Tak hanya anak-anak, ibu-ibu muda pun terlihat menikmati pengalaman menunggang kerbau, awalnya terlihat ragu, namun kemudian terlihat sangat menikmati dan bergaya saat difoto suami mereka. Sebuah pasangan anak kembar berusia sekitar enam tahun tampak begitu riang bergantian menunggang kuda dan kerbau, sang anak laki-laki sesekali sibuk mengatur capingnya yang kebesaran.
Saya hanya memotret dan merekam momen berharga itu. Harga menunggang kuda atau kerbau, termasuk minuman, hanya Rp100.000,- sebuah paket hiburan yang juga sarat nilai edukatif. Setelahnya, saya berjalan-jalan di pematang sawah, menikmati hijaunya padi.
Setelah sarapan, saya kembali mengamati anak-anak bermain di sawah. Kemudian, saya berenang sebentar di kolam renang hotel yang airnya sedikit hangat. Suasana sejuk Garut berpadu dengan kehangatan air kolam terasa sangat menenangkan.
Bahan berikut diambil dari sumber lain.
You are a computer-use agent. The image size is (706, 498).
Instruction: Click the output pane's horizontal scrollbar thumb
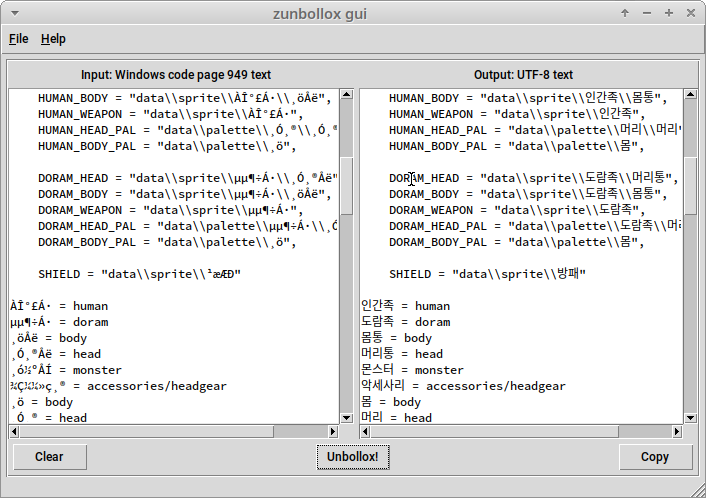(x=494, y=431)
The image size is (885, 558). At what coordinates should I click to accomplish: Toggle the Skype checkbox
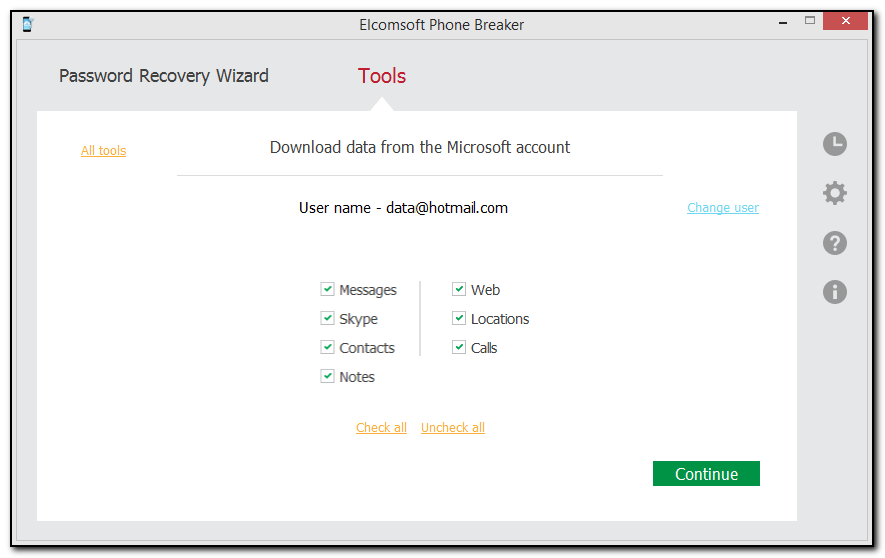pyautogui.click(x=327, y=319)
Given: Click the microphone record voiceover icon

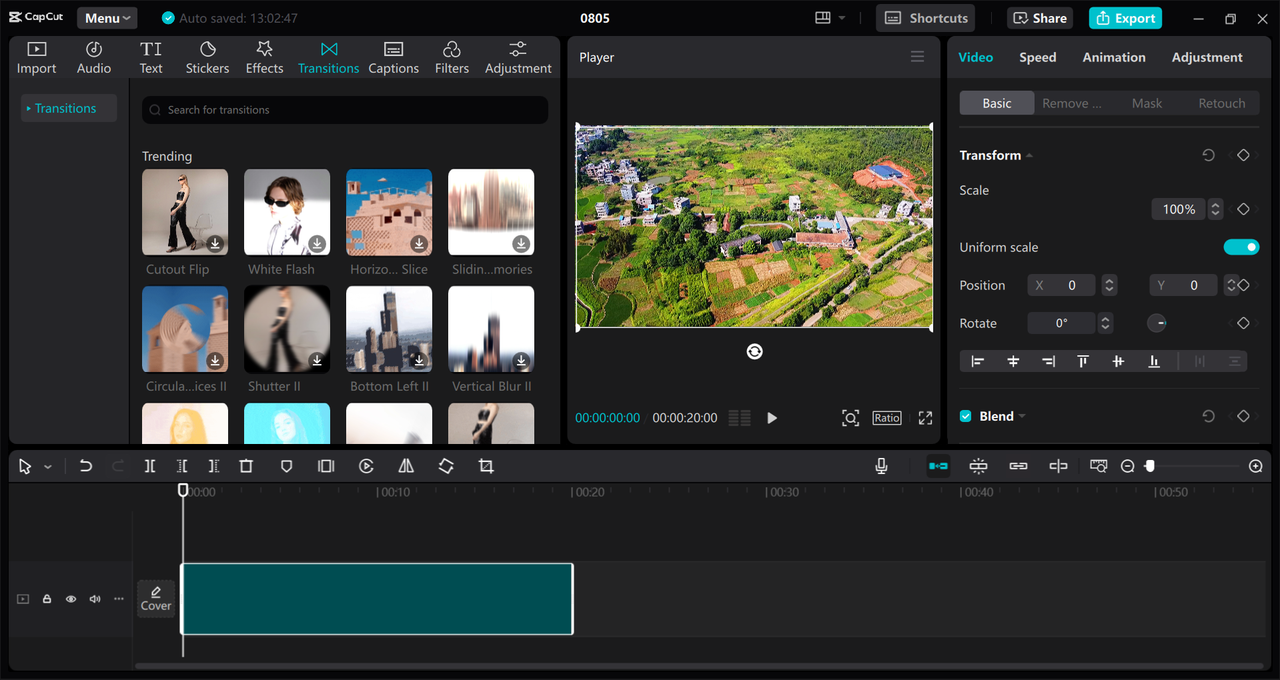Looking at the screenshot, I should pos(881,466).
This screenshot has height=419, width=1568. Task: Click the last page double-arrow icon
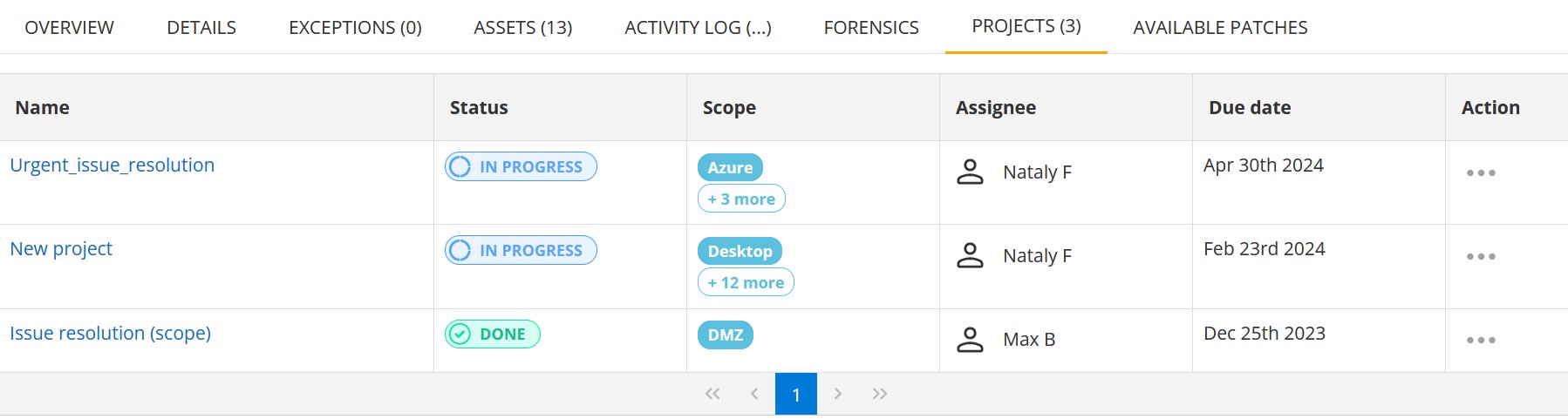[879, 394]
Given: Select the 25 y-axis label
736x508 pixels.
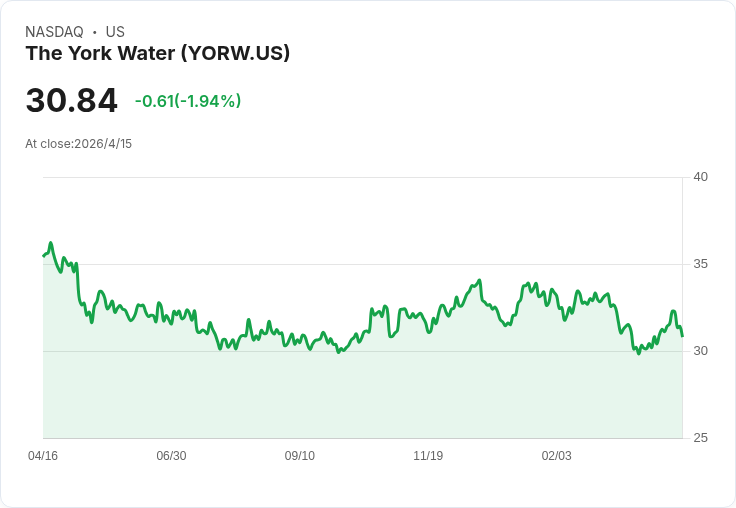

Di lobi hotel, kejutan lain menanti: sebuah koran Kompas terpajang rapi di rak baca, lengkap dengan tongkat panjangnya, mengingatkan saya pada hotel-hotel tempo dulu. Lama rasanya saya tidak menyentuh koran fisik. Membaca Kompas pagi itu, aroma khas kertas koran, susunan berita yang rapi, dan opini yang dalam, membawa saya pada nostalgia masa lalu.
Keheningan pagi itu begitu menyenangkan. Tak ada hiruk-pikuk kota, tak ada dering notifikasi. Hanya suara angin, tawa anak-anak, dan desau dedaunan. Hotel ini, lebih dari sekadar tempat istirahat, menawarkan pemandangan, kesederhanaan, dan sepenggal kehidupan yang membangkitkan kenangan.
Garut, dengan segala kesederhanaannya, menawarkan ruang untuk memperlambat langkah dan menikmati keindahan alam, sebuah hal yang langka di kota besar. Meskipun perjalanan singkat, kenangan dan semangat baru saya bawa pulang. Pagi itu—dengan sawah, anak-anak bermain, suara khas Sunda, teh panas, dan koran Kompas—menjadi salah satu pagi terbaik dalam perjalanan saya.
“Kadang kita tak perlu pergi jauh untuk menemukan keajaiban. Cukup buka jendela, dengarkan suara alam, dan biarkan hati ikut berjalan.”
Ringkasan
Hotel Santika di Garut menawarkan pengalaman menginap yang tak terduga, dengan pemandangan sawah hijau yang luas di belakang hotel. Pemandangan ini dilengkapi dengan aktivitas anak-anak bermain di sawah, menunggang kerbau dan kuda, menciptakan suasana pedesaan yang autentik dan menyegarkan. Selain itu, tersedia pula paket hiburan edukatif dengan harga terjangkau.
Selain pemandangan sawah, hotel ini juga menawarkan fasilitas lain seperti kolam renang air hangat dan koran Kompas di lobi, membangkitkan nostalgia masa lalu. Kombinasi antara keindahan alam, kesederhanaan, dan sentuhan tradisional menjadikan pengalaman menginap di Hotel Santika Garut begitu berkesan dan membangkitkan kenangan.